“There are no secrets to success. It is the result of preparation, hard work, and learning from failure.”
—Colin Powell
There isn’t a Common Core supporter in the nation who hasn’t qualified her enthusiasm for what the standards can do with “if they are implemented properly.” On the other hand, I’m not sure there’s a Common Core opponent who isn’t standing in the wings, waiting for implementation to fail.
It’s only by allowing the chance for failure that standards can have any real meaning.
This is often the point in a new initiative when supporters feel most vulnerable and start scrambling to figure out how to avoid high profile failures. But, if we’ve going to succeed in this venture, we shouldn’t be trying to avoid failure, we should be looking to shine a spotlight on it and embrace it as a key element of change. It’s only by allowing the chance for failure that standards can have any real meaning.
This is something that KIPP understands intimately. KIPP has become perhaps the most well-known charter model not just because it was the first CMO to achieve national scale, but also because it’s been consistently the most successful. There are KIPP schools around the country that beat the odds and that do amazing things for the students in their care.
Of course, there are also KIPP schools that haven’t lived up to the promise of the best among them. Schools that opened to great promise, but whose achievement lagged, or whose doors were forced to close due to poor management, low test scores, or a failure to raise enough money.
The reason KIPP has so many schools worth celebrating is exactly because they accept that failure may well be a critical element of success.
Some may point to those schools—the “failures”—as proof that network isn’t worthy of the praise it often receives. In reality, though, the opposite is true. The reason KIPP has so many schools worth celebrating is exactly because they accept that failure may well be a critical element of success.
The KIPP model differs from many traditional public school districts in a few important ways. First, their model is entrepreneurial. Whereas most principals serve effectively as middle managers who report to—and are often constrained by—state and district leaders, KIPP principals are true CEOs. While they receive support from the network, they are free to use or ignore whatever suggestions they’re given. And they rise and fall on their own merit.
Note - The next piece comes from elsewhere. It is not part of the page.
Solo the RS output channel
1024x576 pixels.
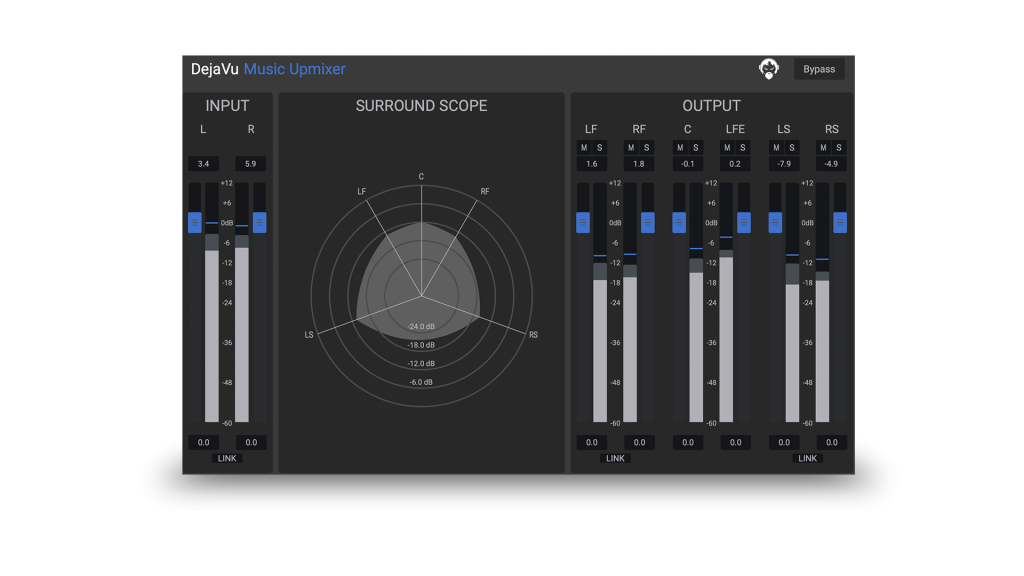click(837, 148)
This freedom is no doubt scary to the central office, which watches as school leaders make less-than-ideal decisions. But it’s also what allows for the innovation that has enabled KIPP schools to make extraordinary gains in difficult situations.
Second, KIPP doesn’t hide its failure. On the contrary, they set a clear standard, and shine an unflinching spotlight on both their successes and their failures through the KIPP report cards.
Third, KIPP has learned from the often-cited business maxim that organizations should “feed success and starve failure.” KIPP leaders focus their energy on growing success—on investing heavily in the teachers, leaders, and schools that demonstrate the greatest promise and that deserve to see their work reach the lives of more kids. Schools that fail year after year to meet this high standard are shut down or removed from the network.
This tolerance for failure and investment in success is fairly unique to KIPP. Too many state and district policies are focused on avoiding failure—sometimes at all costs. And, while such policies might avoid catastrophic failure, they are a poor recipe for success.
As we look towards Common Core implementation, and even as we see sharks in the water circling and waiting for us to fail, we need to focus our efforts on setting a high bar for successful implementation, highlighting both what is working and what is not, and then vigorously pursuing a policy of scaling up what works and shutting down what doesn’t. Having the confidence to embrace the necessity of these failures is what will allow us to succeed.